> **To-do item a**
Rewrite the entries below as a numbered list, leaving out blank lines, starting at the first line of the entries and ending with the line that contains "center [163, 138].".

> **Document extract**
※ ※ ※

How the $l_1$, $l_2$ and $l_\infty$ norms are they linked together?

Question

Suppose I have a vector $x \in \mathbb{R}^n$ such that $||x||_1=C$ for some $C \geq 0$ and suppose $x$ contains no negative entries i.e. $x_i \geq 0 \; \forall i$. Let's call $\mathcal{D}$ this set of vectors satisfying such conditions.

I am looking for a vector $x \in \mathcal{D}$ with maximum $l_2$ norm. I know that $||x||_{\infty}\leq ||x||_2 \leq ||x||_1$. I also know through convex optimization that the point $x=\frac{e}{n}$ with $e$ a all-ones vector, is the one of minimum $l_2$ norm. So, is that true to say that the vector of $\mathcal{D}$ with maximum $l_2$ norm is such that it has all components, but a single one equal to $C$, equal to $0$ ?

※ ※ ※

> **Supplied material**
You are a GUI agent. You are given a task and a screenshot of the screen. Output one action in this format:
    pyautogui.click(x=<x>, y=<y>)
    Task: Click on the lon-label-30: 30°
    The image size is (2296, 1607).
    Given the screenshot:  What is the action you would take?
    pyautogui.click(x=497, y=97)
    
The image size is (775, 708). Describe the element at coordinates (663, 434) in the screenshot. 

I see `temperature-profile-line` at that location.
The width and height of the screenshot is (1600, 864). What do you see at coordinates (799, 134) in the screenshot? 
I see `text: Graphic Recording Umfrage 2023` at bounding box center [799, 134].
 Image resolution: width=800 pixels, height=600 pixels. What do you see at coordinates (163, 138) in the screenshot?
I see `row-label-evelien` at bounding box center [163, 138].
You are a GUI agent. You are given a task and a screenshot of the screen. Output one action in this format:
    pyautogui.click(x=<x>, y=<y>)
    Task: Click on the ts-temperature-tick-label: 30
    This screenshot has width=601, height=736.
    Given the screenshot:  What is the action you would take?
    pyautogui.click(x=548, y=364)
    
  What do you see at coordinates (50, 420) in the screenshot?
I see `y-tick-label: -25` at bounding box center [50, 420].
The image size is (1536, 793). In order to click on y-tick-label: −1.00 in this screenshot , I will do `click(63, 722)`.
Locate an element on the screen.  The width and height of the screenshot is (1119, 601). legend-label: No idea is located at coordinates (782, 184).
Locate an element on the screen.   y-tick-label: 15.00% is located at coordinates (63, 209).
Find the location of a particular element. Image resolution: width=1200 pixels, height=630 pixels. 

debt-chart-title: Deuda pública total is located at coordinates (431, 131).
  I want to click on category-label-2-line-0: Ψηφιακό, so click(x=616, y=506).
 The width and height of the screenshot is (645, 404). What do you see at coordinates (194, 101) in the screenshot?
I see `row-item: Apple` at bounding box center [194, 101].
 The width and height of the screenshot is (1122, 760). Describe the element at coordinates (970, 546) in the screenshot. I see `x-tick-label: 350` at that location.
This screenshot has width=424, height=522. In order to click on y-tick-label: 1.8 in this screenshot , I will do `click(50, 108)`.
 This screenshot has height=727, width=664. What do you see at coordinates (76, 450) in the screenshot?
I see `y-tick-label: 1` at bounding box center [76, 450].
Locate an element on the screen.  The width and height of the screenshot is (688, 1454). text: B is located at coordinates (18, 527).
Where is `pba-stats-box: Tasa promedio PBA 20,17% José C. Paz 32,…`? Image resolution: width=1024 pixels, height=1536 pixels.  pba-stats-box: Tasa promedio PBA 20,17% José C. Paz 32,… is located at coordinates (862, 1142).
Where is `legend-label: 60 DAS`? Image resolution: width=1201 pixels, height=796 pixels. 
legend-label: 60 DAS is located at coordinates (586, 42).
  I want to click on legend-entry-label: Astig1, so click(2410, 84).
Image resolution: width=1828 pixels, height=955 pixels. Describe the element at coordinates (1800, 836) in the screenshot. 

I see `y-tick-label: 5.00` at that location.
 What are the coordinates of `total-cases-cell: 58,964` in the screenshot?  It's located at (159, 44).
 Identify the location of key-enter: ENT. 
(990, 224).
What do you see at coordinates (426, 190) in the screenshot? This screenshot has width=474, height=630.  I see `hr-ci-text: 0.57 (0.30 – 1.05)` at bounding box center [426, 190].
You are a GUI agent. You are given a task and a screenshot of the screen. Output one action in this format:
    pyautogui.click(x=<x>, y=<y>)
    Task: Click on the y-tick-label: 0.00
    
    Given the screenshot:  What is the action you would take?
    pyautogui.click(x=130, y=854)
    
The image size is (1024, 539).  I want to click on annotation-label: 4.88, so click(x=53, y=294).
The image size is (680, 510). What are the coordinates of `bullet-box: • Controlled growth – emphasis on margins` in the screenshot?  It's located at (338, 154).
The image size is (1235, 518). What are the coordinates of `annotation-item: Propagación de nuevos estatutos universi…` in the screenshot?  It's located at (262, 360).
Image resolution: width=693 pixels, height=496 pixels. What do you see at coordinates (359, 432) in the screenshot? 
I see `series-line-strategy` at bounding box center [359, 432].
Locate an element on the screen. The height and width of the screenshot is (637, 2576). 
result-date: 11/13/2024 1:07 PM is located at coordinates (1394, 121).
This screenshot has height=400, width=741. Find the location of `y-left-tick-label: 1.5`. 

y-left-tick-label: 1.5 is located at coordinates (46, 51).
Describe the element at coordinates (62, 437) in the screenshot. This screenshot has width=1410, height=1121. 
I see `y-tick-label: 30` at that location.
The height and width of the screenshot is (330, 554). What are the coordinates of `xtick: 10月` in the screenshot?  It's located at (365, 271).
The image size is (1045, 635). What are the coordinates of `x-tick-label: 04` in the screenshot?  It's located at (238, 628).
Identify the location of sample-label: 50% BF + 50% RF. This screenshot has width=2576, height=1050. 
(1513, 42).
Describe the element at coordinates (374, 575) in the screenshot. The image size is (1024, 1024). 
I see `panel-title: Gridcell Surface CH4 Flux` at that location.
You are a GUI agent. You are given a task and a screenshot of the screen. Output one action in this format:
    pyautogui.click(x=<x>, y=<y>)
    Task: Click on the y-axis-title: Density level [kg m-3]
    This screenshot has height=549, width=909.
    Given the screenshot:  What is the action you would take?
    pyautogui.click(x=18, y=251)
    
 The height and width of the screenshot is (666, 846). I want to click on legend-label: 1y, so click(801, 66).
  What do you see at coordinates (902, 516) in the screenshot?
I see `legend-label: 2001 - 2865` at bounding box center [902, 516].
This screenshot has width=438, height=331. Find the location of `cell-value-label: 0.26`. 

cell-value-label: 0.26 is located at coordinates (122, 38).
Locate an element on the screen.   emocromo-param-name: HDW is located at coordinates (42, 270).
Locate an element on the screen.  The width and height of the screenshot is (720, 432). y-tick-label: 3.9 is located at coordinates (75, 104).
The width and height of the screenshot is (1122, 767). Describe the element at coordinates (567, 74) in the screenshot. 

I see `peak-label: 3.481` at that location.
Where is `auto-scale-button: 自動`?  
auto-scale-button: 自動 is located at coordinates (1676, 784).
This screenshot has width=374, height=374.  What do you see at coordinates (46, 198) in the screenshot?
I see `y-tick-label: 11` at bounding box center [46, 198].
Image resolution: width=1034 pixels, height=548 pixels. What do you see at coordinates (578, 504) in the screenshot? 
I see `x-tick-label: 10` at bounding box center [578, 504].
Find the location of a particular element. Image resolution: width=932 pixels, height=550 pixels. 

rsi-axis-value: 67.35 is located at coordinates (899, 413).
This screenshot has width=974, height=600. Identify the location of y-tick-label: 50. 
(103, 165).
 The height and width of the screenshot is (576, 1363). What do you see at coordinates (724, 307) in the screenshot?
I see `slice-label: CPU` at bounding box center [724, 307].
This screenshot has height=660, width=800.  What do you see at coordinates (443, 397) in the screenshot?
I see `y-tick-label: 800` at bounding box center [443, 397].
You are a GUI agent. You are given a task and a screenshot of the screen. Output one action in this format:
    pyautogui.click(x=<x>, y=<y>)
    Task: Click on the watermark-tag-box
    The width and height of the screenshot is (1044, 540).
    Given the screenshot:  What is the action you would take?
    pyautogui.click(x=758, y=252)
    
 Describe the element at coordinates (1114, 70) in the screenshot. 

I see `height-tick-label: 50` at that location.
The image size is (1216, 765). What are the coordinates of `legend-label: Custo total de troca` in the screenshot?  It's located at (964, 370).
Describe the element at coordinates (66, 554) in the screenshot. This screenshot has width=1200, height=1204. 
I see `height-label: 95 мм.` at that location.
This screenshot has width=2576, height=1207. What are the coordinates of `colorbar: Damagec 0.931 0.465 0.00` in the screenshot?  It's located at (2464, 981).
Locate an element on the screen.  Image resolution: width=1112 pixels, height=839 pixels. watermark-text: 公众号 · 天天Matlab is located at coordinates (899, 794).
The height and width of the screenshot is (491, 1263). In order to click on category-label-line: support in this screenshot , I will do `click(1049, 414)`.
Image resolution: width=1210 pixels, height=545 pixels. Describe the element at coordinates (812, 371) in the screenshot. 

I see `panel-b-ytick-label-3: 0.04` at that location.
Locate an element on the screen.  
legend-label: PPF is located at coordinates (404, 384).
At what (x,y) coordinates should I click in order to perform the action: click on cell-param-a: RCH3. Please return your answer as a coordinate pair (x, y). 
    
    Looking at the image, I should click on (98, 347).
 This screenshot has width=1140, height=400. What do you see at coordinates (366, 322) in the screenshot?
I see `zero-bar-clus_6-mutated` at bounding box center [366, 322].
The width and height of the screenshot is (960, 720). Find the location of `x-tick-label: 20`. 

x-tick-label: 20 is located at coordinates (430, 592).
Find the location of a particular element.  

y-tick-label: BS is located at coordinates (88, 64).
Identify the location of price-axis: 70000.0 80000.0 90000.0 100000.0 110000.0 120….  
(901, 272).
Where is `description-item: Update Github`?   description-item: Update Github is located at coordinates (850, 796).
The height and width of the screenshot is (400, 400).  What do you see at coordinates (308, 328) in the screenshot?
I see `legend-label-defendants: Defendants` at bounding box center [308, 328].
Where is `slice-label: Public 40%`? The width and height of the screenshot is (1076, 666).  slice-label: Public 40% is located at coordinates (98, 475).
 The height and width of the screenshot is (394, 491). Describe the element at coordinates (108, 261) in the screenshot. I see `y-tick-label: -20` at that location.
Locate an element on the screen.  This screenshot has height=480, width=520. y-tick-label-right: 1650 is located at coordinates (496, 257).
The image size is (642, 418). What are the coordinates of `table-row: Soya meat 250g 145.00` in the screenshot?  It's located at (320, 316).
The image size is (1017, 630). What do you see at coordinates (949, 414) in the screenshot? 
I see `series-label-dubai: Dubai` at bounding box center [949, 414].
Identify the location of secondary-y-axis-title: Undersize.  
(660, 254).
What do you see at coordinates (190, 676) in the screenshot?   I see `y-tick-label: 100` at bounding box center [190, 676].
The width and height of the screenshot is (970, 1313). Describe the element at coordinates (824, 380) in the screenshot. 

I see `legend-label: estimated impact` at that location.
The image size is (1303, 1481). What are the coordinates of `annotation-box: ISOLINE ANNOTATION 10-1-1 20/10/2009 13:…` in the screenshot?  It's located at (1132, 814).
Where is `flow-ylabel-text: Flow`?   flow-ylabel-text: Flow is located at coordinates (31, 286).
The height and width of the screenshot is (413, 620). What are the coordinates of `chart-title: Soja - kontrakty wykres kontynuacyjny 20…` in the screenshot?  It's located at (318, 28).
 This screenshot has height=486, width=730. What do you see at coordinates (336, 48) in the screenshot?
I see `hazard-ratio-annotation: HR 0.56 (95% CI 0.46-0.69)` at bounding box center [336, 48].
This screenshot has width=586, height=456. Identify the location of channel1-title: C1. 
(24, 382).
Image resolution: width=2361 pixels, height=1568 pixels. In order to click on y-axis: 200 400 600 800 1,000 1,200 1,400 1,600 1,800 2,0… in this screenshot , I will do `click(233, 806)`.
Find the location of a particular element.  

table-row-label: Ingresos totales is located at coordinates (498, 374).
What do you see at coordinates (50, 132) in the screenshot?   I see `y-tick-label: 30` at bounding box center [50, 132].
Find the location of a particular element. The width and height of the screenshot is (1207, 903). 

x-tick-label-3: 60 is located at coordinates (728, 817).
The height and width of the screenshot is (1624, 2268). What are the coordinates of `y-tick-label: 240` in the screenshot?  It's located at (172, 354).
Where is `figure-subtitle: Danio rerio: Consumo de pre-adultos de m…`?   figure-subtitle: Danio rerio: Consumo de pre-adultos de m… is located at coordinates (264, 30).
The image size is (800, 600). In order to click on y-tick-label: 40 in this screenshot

※ ※ ※

> **To-do item b**
Answer these questions about the norms question above:
(i) What inequality linking the three norms does the asker say they already know?
(ii) What condition is placed on the entries of the vector x?
(iii) What name is given to the set of vectors satisfying the stated conditions?

> **Response area a**
1. You are a GUI agent. You are given a task and a screenshot of the screen. Output one action in this format:
2.     pyautogui.click(x=<x>, y=<y>)
3.     Task: Click on the lon-label-30: 30°
4.     The image size is (2296, 1607).
5.     Given the screenshot:  What is the action you would take?
6.     pyautogui.click(x=497, y=97)
7. The image size is (775, 708). Describe the element at coordinates (663, 434) in the screenshot. 
8. I see `temperature-profile-line` at that location.
9. The width and height of the screenshot is (1600, 864). What do you see at coordinates (799, 134) in the screenshot? 
10. I see `text: Graphic Recording Umfrage 2023` at bounding box center [799, 134].
11.  Image resolution: width=800 pixels, height=600 pixels. What do you see at coordinates (163, 138) in the screenshot?
12. I see `row-label-evelien` at bounding box center [163, 138].

> **Response area b**
(i) ||x||∞ ≤ ||x||₂ ≤ ||x||₁
(ii) x contains no negative entries, meaning xᵢ ≥ 0 for all i.
(iii) 𝒟